Dalam pidato pertamanya usai dilantik, Mamdani menegaskan komitmennya untuk membuktikan bahwa politik sayap kiri dapat berhasil. "Mereka ingin tahu apakah kaum kiri dapat memerintah. Mereka ingin tahu apakah perjuangan yang menimpa mereka dapat diselesaikan," ujar Mamdani di hadapan ribuan pendukungnya, seperti dilansir kantor berita AFP, Jumat (2/1/2026). Ia menambahkan dengan penuh keyakinan, "Kami akan melakukan sesuatu yang warga New York lakukan lebih baik dari siapa pun: kami akan menjadi contoh bagi dunia."

Isu biaya hidup menjadi inti dari kampanye Mamdani, dan ia berjanji untuk membantu mereka yang merasa ‘dikhianati oleh tatanan yang sudah mapan’. Pelantikan politisi Partai Demokrat ini juga dihadiri oleh sekutu sayap kirinya, Senator Bernie Sanders dan anggota Kongres Alexandria Ocasio-Cortez, yang turut menyampaikan pidato dukungan.
Meskipun cuaca dingin menyelimuti, sekitar 4.000 tamu memenuhi lokasi acara, sementara ribuan lainnya memadati pusat kota Manhattan untuk menyaksikan upacara melalui layar lebar. Banyak di antara mereka mengenakan kupluk kuning dan biru bertuliskan ‘Zohran’, menunjukkan antusiasme yang tinggi. Upacara pelantikan Mamdani sendiri berlangsung unik, tepat setelah tengah malam di sebuah stasiun kereta bawah tanah bersejarah yang sudah tidak beroperasi di Manhattan. Momen paling disorot adalah ketika Mamdani mengucapkan sumpah jabatannya dengan meletakkan tangannya di atas Al-Quran, sebuah simbol kuat bagi komunitas muslim di Amerika Serikat dan seluruh dunia, seperti yang dilaporkan CNN dan Al-Jazeera.

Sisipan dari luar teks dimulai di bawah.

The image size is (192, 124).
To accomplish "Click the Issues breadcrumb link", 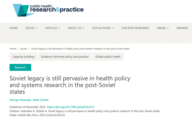I will [x=24, y=49].
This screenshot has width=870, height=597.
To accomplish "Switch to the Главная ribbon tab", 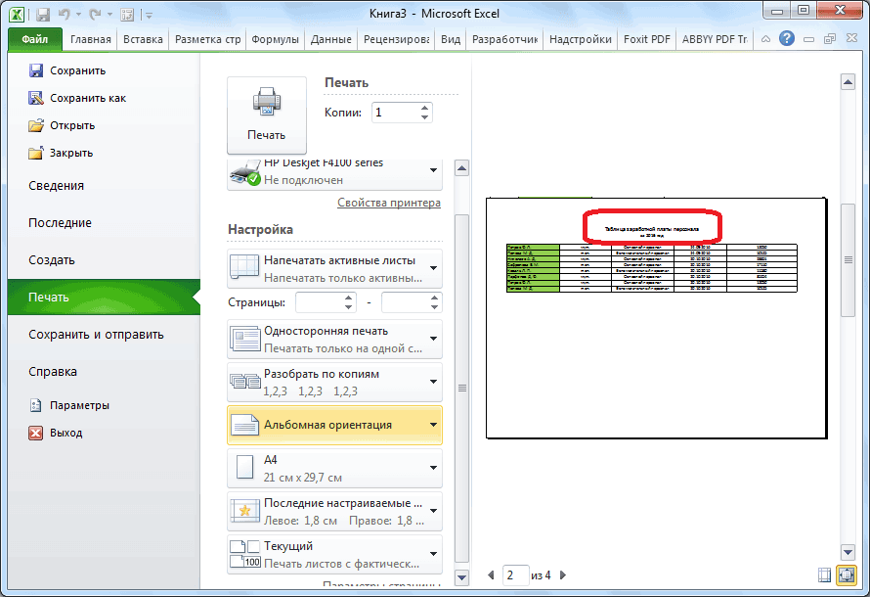I will [91, 39].
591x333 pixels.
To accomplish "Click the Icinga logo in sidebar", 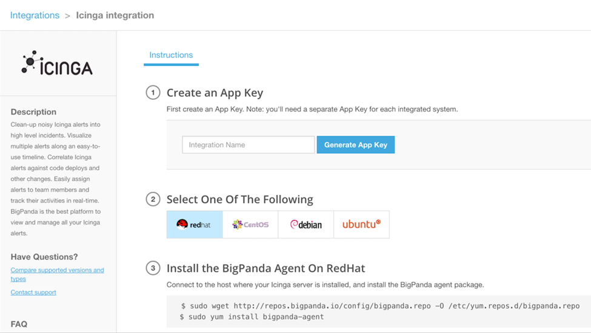I will tap(57, 63).
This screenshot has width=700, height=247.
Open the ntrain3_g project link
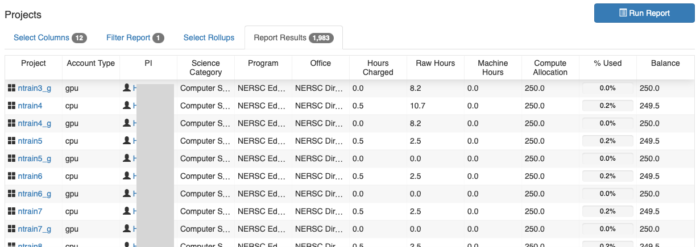(35, 88)
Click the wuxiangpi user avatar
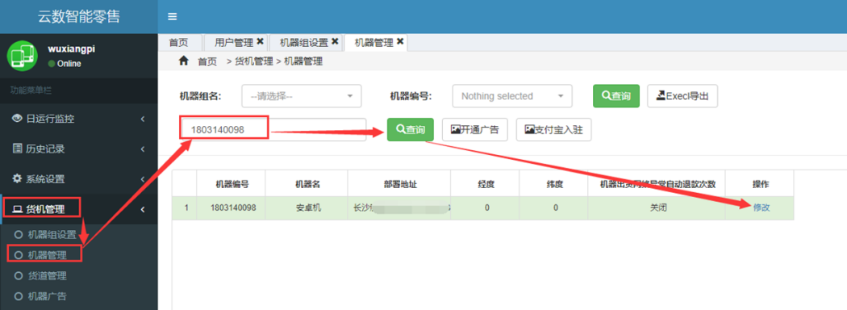Image resolution: width=847 pixels, height=310 pixels. pos(22,56)
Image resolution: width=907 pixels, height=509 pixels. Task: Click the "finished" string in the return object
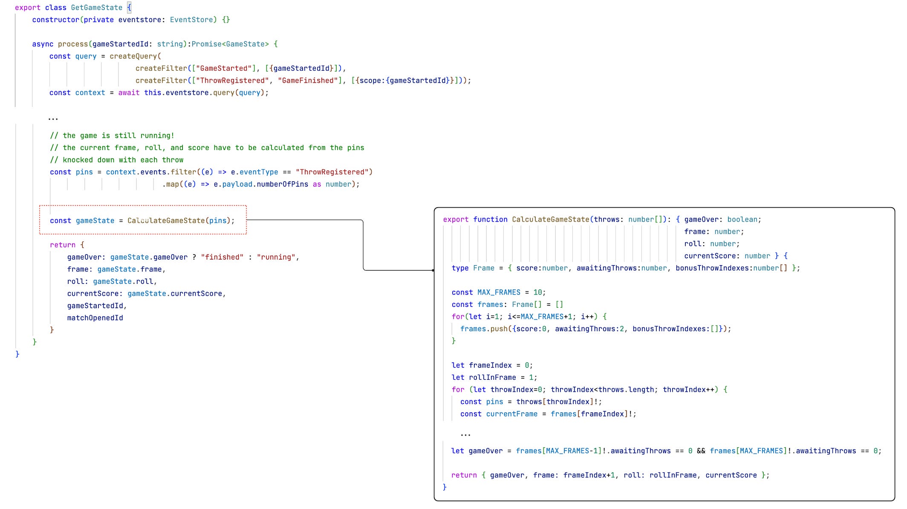(222, 257)
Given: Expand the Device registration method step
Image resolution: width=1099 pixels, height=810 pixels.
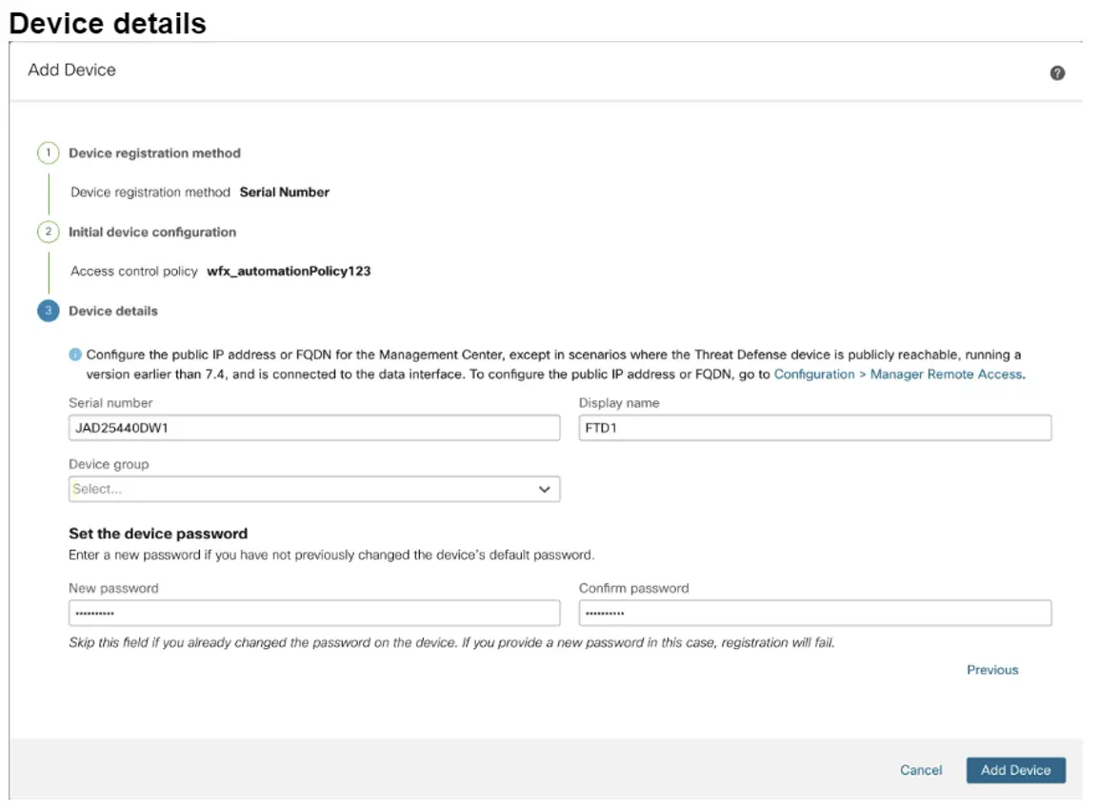Looking at the screenshot, I should pos(155,152).
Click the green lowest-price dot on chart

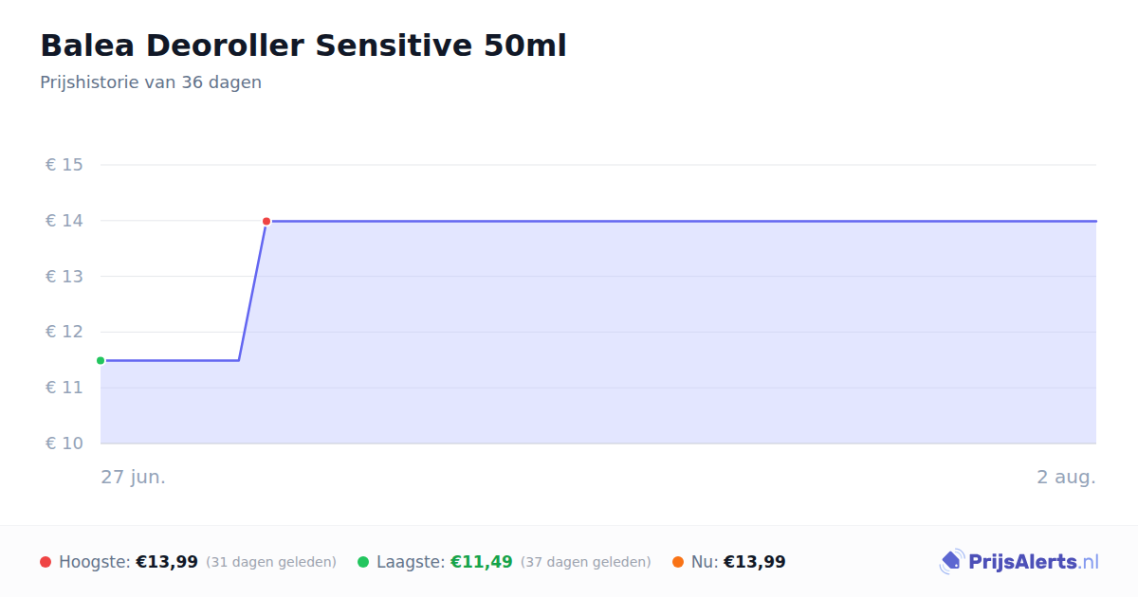click(x=101, y=360)
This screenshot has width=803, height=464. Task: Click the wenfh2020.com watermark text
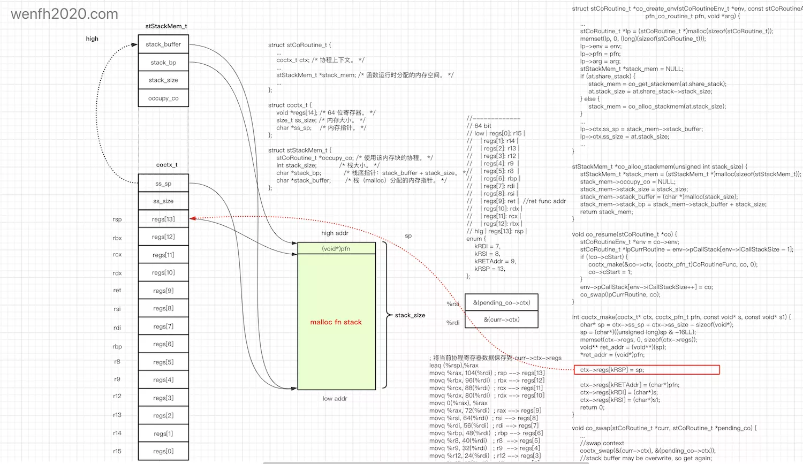pos(64,14)
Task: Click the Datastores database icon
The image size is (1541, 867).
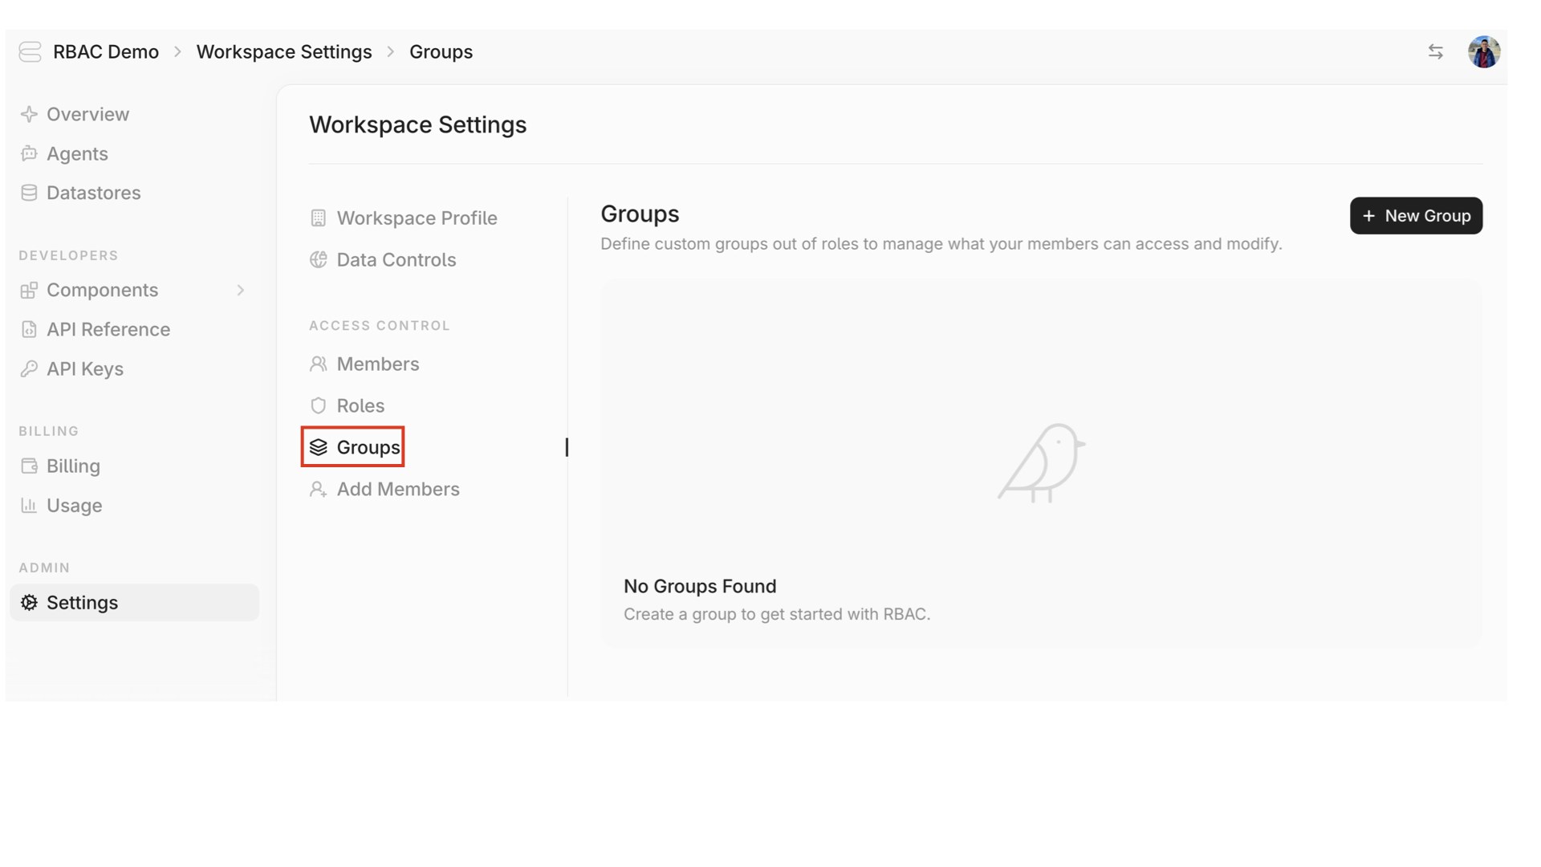Action: [x=29, y=193]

Kehadiran Mamdani sebagai Wali Kota New York City tidak hanya menandai babak baru dalam sejarah politik kota tersebut, tetapi juga mengirimkan pesan kuat tentang inklusivitas dan keberagaman di salah satu kota paling multikultural di dunia. Ini adalah langkah maju yang signifikan bagi representasi minoritas di kancah politik Amerika Serikat.